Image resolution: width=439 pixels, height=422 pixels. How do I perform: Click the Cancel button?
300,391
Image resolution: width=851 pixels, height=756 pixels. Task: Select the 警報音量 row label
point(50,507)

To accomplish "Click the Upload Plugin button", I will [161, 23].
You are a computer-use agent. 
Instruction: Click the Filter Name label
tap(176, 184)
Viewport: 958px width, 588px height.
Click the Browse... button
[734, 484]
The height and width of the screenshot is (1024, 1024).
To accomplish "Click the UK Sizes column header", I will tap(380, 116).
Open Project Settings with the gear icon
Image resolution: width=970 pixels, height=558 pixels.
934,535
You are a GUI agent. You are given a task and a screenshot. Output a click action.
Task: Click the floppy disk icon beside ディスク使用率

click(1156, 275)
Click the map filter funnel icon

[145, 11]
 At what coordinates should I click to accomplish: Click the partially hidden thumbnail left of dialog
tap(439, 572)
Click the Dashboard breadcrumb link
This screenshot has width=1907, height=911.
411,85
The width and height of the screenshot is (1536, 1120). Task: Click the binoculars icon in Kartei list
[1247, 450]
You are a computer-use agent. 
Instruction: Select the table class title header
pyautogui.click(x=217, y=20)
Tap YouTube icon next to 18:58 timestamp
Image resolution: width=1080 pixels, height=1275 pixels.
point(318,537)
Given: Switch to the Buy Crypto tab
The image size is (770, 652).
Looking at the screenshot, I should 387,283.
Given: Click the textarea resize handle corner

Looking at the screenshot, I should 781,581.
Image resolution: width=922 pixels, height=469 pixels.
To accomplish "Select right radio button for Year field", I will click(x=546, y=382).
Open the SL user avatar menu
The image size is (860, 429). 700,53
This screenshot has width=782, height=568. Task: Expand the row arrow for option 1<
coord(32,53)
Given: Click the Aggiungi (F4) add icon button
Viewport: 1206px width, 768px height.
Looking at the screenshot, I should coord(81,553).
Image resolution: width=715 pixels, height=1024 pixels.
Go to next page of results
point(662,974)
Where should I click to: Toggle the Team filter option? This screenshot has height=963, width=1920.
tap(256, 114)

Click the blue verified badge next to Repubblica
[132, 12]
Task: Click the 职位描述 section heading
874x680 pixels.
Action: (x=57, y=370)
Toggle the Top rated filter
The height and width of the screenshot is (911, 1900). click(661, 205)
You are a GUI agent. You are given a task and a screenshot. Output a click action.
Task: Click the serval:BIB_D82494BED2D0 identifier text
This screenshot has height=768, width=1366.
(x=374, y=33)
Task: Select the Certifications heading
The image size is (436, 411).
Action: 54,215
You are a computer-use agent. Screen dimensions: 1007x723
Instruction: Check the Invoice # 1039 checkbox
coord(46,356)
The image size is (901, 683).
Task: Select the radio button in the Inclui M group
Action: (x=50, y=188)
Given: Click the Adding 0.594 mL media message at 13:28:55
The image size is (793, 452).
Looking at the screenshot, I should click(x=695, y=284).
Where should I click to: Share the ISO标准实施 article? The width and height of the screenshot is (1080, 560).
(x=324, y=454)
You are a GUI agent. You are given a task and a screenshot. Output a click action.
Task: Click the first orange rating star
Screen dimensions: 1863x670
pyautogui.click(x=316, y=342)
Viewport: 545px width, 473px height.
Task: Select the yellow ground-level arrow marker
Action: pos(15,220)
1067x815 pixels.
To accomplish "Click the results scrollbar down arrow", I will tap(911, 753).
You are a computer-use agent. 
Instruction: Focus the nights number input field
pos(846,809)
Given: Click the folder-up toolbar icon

» **AIM OF THE EXERCISE**: Once you have read the entries, write them all out again exactly.

» **RESULT**:
Image resolution: width=439 pixels, height=422 pixels. How do I perform: Click the Cancel button?
300,391
Image resolution: width=851 pixels, height=756 pixels. Task: Select the 警報音量 row label
point(50,507)

To accomplish "Click the Upload Plugin button", I will [161, 23].
You are a computer-use agent. 
Instruction: Click the Filter Name label
tap(176, 184)
Viewport: 958px width, 588px height.
Click the Browse... button
[734, 484]
The height and width of the screenshot is (1024, 1024).
To accomplish "Click the UK Sizes column header", I will tap(380, 116).
Open Project Settings with the gear icon
Image resolution: width=970 pixels, height=558 pixels.
934,535
You are a GUI agent. You are given a task and a screenshot. Output a click action.
Task: Click the floppy disk icon beside ディスク使用率

click(1156, 275)
Click the map filter funnel icon

[145, 11]
 At what coordinates should I click to accomplish: Click the partially hidden thumbnail left of dialog
tap(439, 572)
Click the Dashboard breadcrumb link
This screenshot has width=1907, height=911.
411,85
The width and height of the screenshot is (1536, 1120). Task: Click the binoculars icon in Kartei list
[1247, 450]
You are a computer-use agent. 
Instruction: Select the table class title header
pyautogui.click(x=217, y=20)
Tap YouTube icon next to 18:58 timestamp
Image resolution: width=1080 pixels, height=1275 pixels.
point(318,537)
Given: Switch to the Buy Crypto tab
The image size is (770, 652).
Looking at the screenshot, I should 387,283.
Given: Click the textarea resize handle corner

Looking at the screenshot, I should 781,581.
Image resolution: width=922 pixels, height=469 pixels.
To accomplish "Select right radio button for Year field", I will click(x=546, y=382).
Open the SL user avatar menu
The image size is (860, 429). 700,53
This screenshot has width=782, height=568. Task: Expand the row arrow for option 1<
coord(32,53)
Given: Click the Aggiungi (F4) add icon button
Viewport: 1206px width, 768px height.
Looking at the screenshot, I should coord(81,553).
Image resolution: width=715 pixels, height=1024 pixels.
Go to next page of results
point(662,974)
Where should I click to: Toggle the Team filter option? This screenshot has height=963, width=1920.
tap(256, 114)

Click the blue verified badge next to Repubblica
[132, 12]
Task: Click the 职位描述 section heading
874x680 pixels.
Action: (x=57, y=370)
Toggle the Top rated filter
The height and width of the screenshot is (911, 1900). click(661, 205)
You are a GUI agent. You are given a task and a screenshot. Output a click action.
Task: Click the serval:BIB_D82494BED2D0 identifier text
This screenshot has height=768, width=1366.
(x=374, y=33)
Task: Select the Certifications heading
The image size is (436, 411).
Action: 54,215
You are a computer-use agent. Screen dimensions: 1007x723
Instruction: Check the Invoice # 1039 checkbox
coord(46,356)
The image size is (901, 683).
Task: Select the radio button in the Inclui M group
Action: (x=50, y=188)
Given: Click the Adding 0.594 mL media message at 13:28:55
The image size is (793, 452).
Looking at the screenshot, I should click(x=695, y=284).
Where should I click to: Share the ISO标准实施 article? The width and height of the screenshot is (1080, 560).
(x=324, y=454)
You are a GUI agent. You are given a task and a screenshot. Output a click action.
Task: Click the first orange rating star
Screen dimensions: 1863x670
pyautogui.click(x=316, y=342)
Viewport: 545px width, 473px height.
Task: Select the yellow ground-level arrow marker
Action: pos(15,220)
1067x815 pixels.
To accomplish "Click the results scrollbar down arrow", I will tap(911, 753).
You are a computer-use agent. 
Instruction: Focus the nights number input field
pos(846,809)
Given: Click the folder-up toolbar icon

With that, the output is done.